### How to calculate the current distance between two planets

• I'd like to add a feature to one of my apps that calculates the current distance between the Earth and Mars (or any other planet, for that matter). My google searches have led me to statistics of average distances (as a planets orbit is elliptical, and therefore the distance can vary greatly), as well as articles about Keplers laws of Planetary motion and more. I have also seen some mentions of HORIZONS, but looking over it I did not see anything to fulfill my questions.

I haven't found any readings explicitly describing how to calculate the current distance between two planets. So, how is this done?

Please explain your answer and the steps needed, so that I may understand better. Pseudocode is welcome.

Thanks!

• There are many different ways of doing it.

One way is to use the Keplerian elements and their rates obtained from the JPL Solar System Dynamics web site to determine the Cartesian coordinates of the planets in the ecliptic plane at a given time.

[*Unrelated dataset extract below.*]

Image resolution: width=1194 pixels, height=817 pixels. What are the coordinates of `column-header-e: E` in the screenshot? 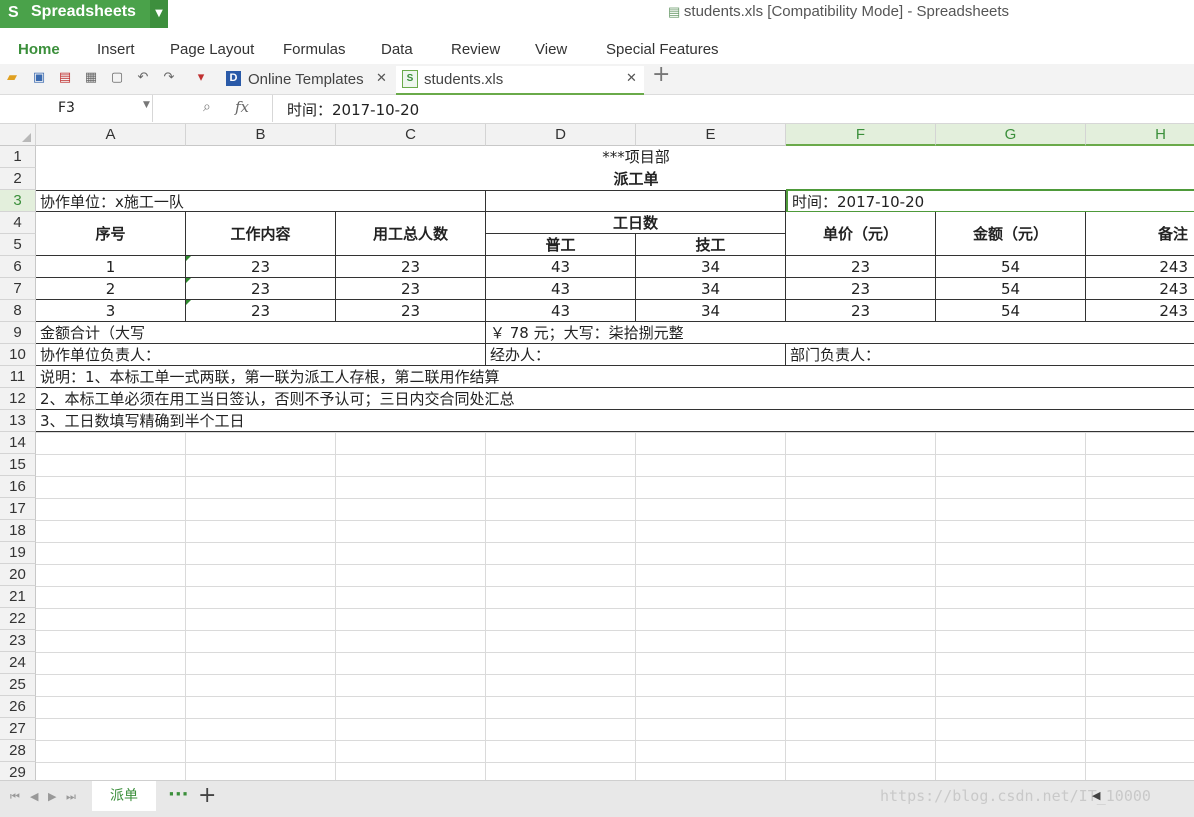 It's located at (711, 135).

Information and data to allow computation of approximate positions for the planets is provided in the document "Keplerian Elements for Approximate Positions of the Major Planets" by E.M. Standish.

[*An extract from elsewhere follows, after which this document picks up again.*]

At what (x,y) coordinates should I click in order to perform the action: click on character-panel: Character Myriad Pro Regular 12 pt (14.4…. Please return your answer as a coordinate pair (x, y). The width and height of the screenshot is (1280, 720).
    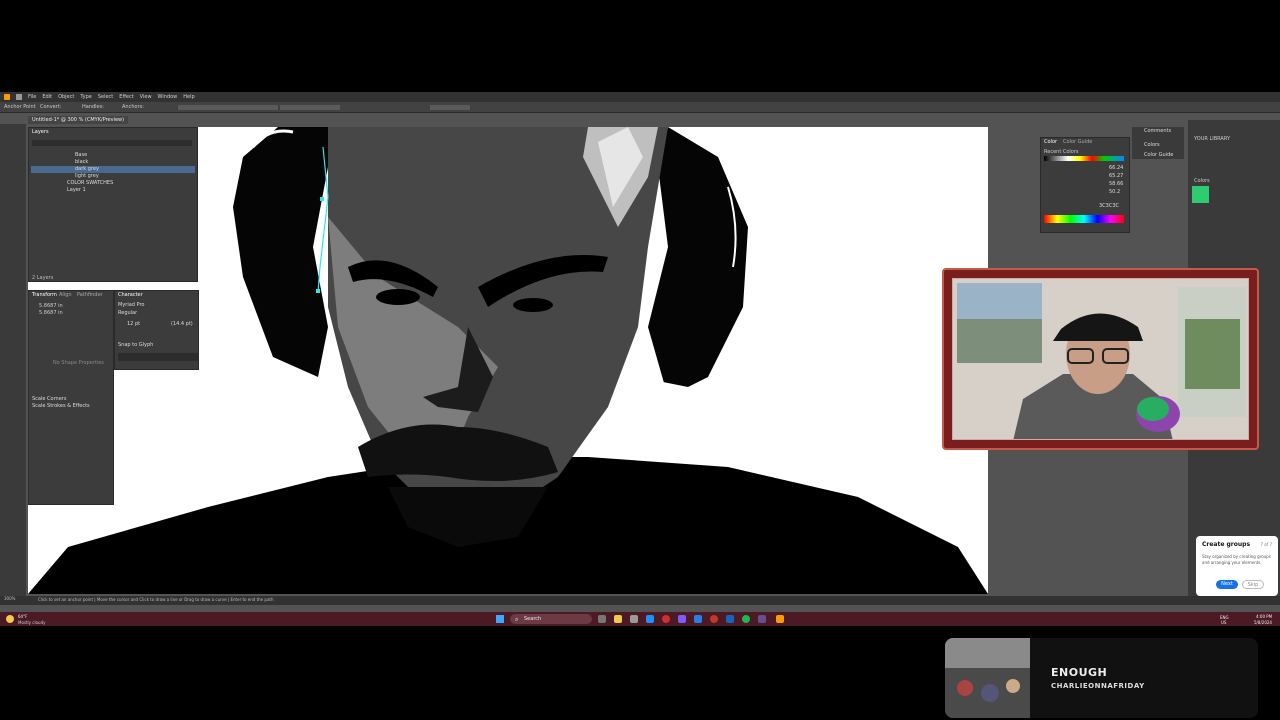
    Looking at the image, I should click on (156, 330).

Then for each of the planets, $i$, we have the position coordinates in the form
$$\mathbf{r}_i = \left[\begin{array}{l} x_i \\ y_i \\ z_i \end{array}\right]$$
Since these coordinates are all given in the same reference frame, the displacement vector from planet $i$ to planet $j$ can be obtained from
$$\mathbf{r}_{ij} = \left[\begin{array}{l} x_{ij} \\ y_{ij} \\ z_{ij} \end{array}\right] = \left[\begin{array}{l} x_j-x_i \\ y_j-y_i \\ z_j-z_i \end{array}\right]$$
and the distance between planet $i$ and $j$ can be calculated using
$$r_{ij} = \|\mathbf{r}_{ij}\| = \sqrt{x_{ij}^2+y_{ij}^2+z_{ij}^2}$$
The method described in the document to obtain the ecliptic coordinates are very easy to implement in software.